### Consigne
Dans l'extrait cité, pour quelle raison la remarque de Michel Foucault plaît-elle à Nicole Notat ?

### Extrait cité
Texte intégral
Le Point : Vous avez cité cette phrase de Michel Foucault " Rien n'est plus inconsistant qu'un régime politique qui est indifférent à la réalité ". Trouvez-vous que la vie politique française actuelle est indifférente à la réalité ? .
Nicole Notat. Je ne suis pas sûre que ce ne soit la situation des seuls acteurs politiques, mais c'est en tous cas, une réalité pour ces acteurs. La raison pour laquelle cette remarque me plait, c'est qu'il me semble qu'il n'y a pas de transformation possible de la réalité, si on ne commence pas par bien la lire, par bien la connaître.
Vous avez le sentiment que les politiques ne font pas cet effort ?

### Données fournies

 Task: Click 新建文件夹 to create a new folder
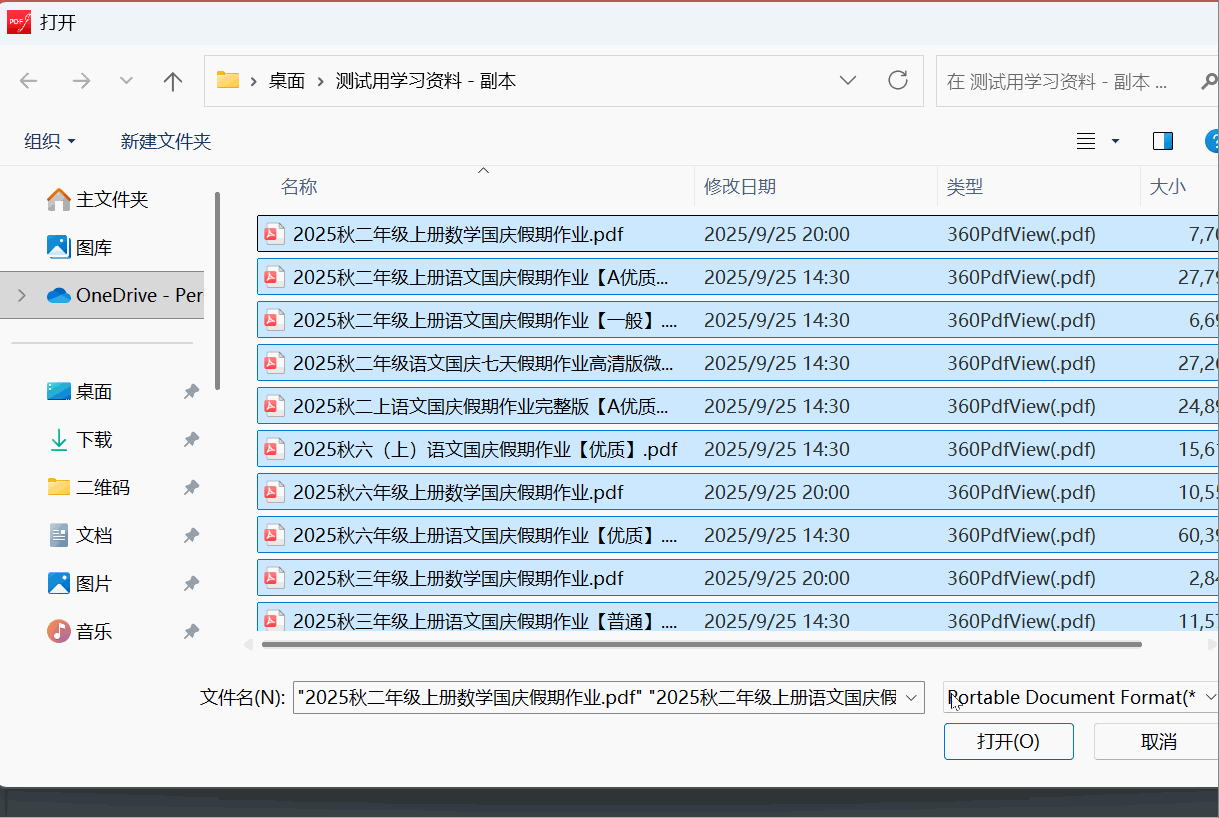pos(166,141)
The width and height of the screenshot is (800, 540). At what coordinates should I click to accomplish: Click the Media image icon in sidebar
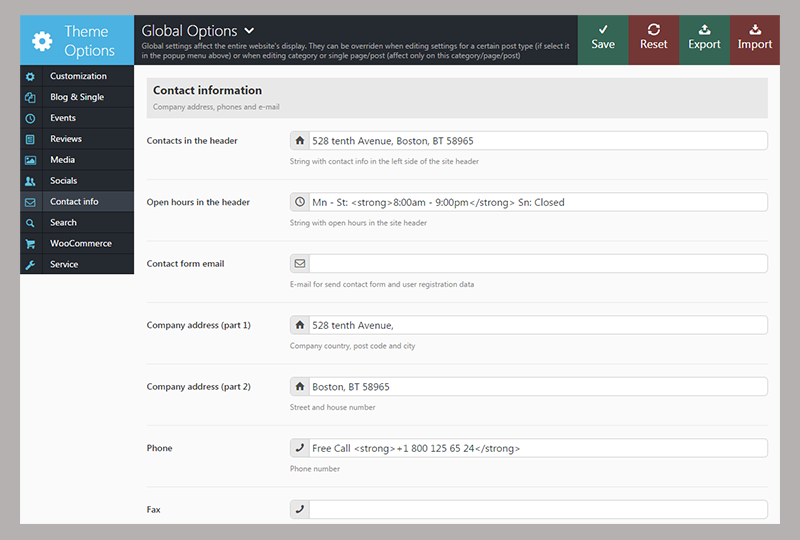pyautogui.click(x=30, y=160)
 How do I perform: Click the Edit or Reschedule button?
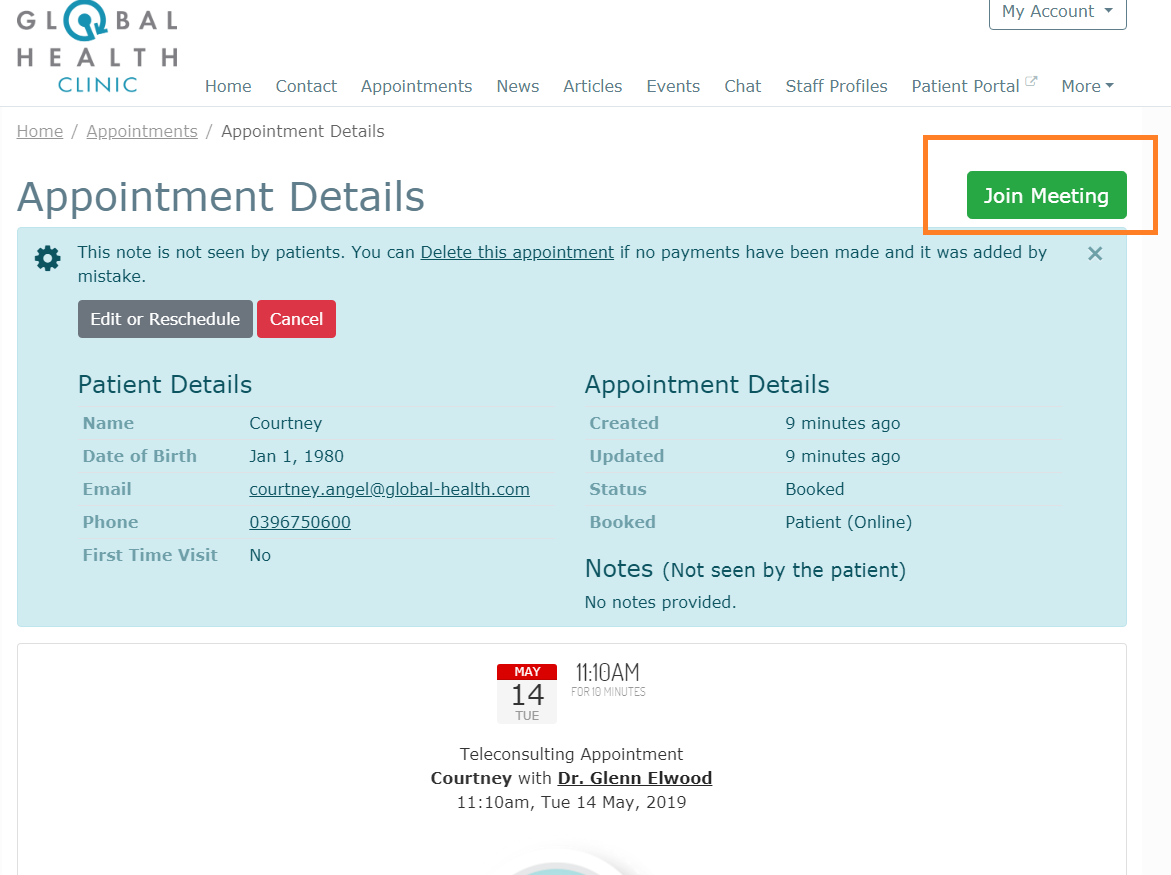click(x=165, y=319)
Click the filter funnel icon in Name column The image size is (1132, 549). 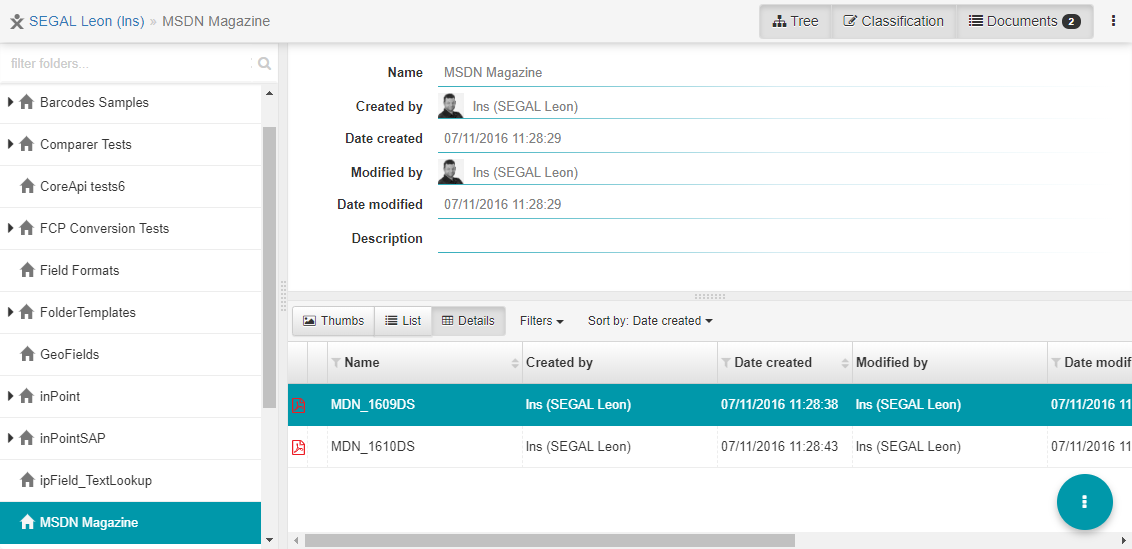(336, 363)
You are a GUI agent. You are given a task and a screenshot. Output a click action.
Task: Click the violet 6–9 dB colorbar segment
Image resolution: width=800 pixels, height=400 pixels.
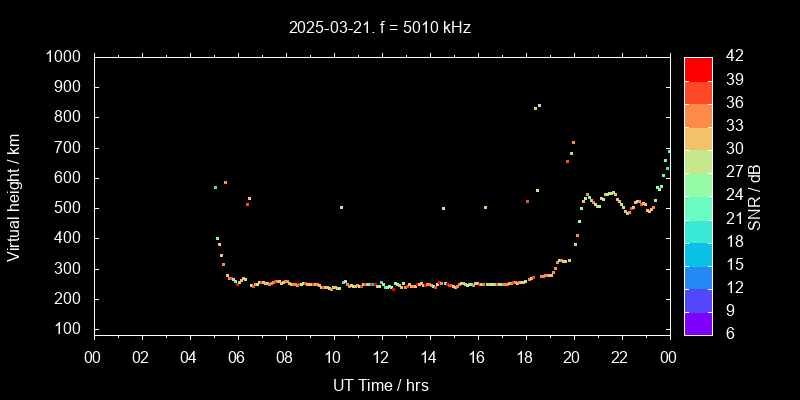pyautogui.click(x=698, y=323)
---
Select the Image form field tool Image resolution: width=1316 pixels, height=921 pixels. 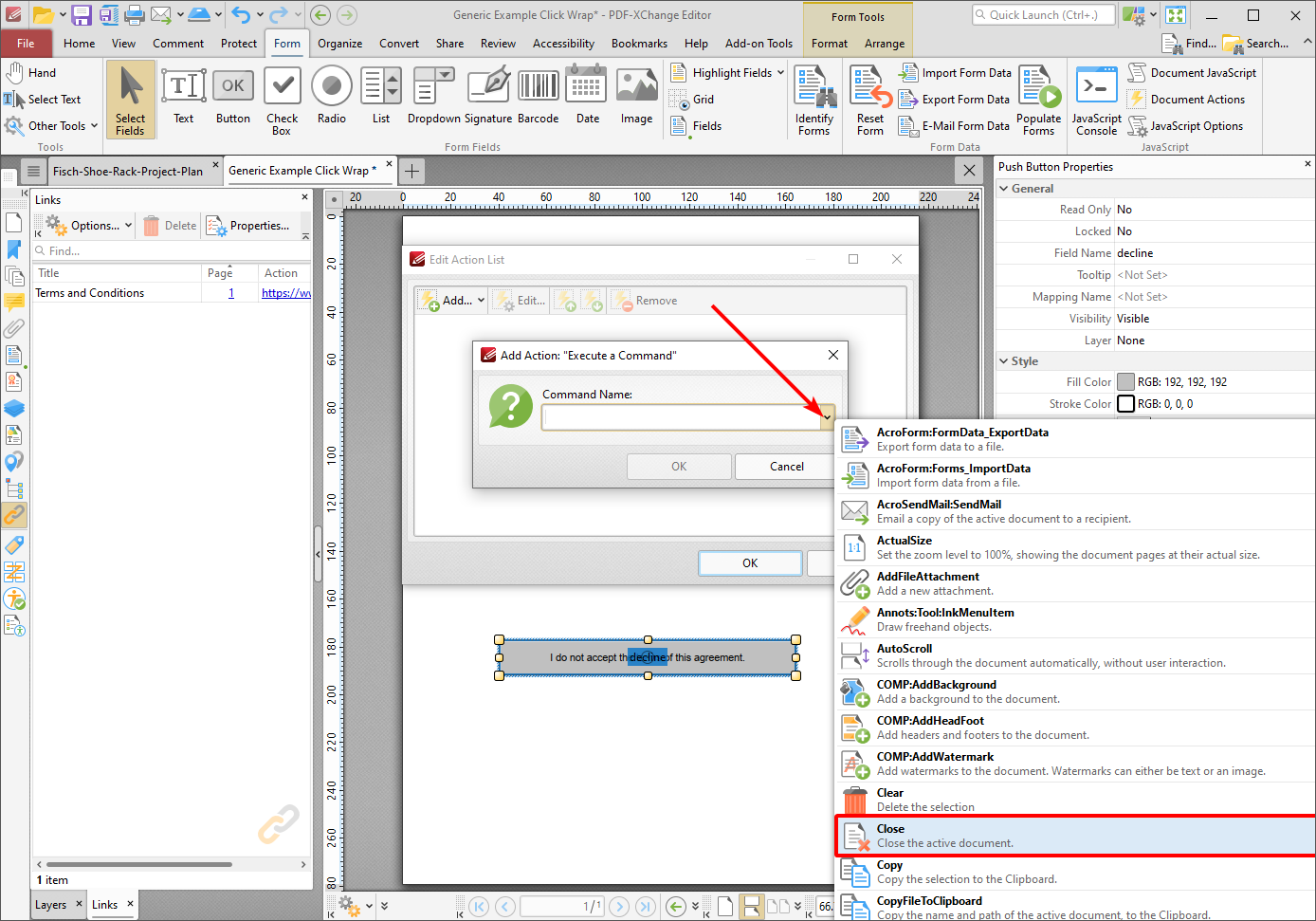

### Résultat de l'exercice
Selon elle, il n'y a pas de transformation possible de la réalité si on ne commence pas par bien la lire, par bien la connaître.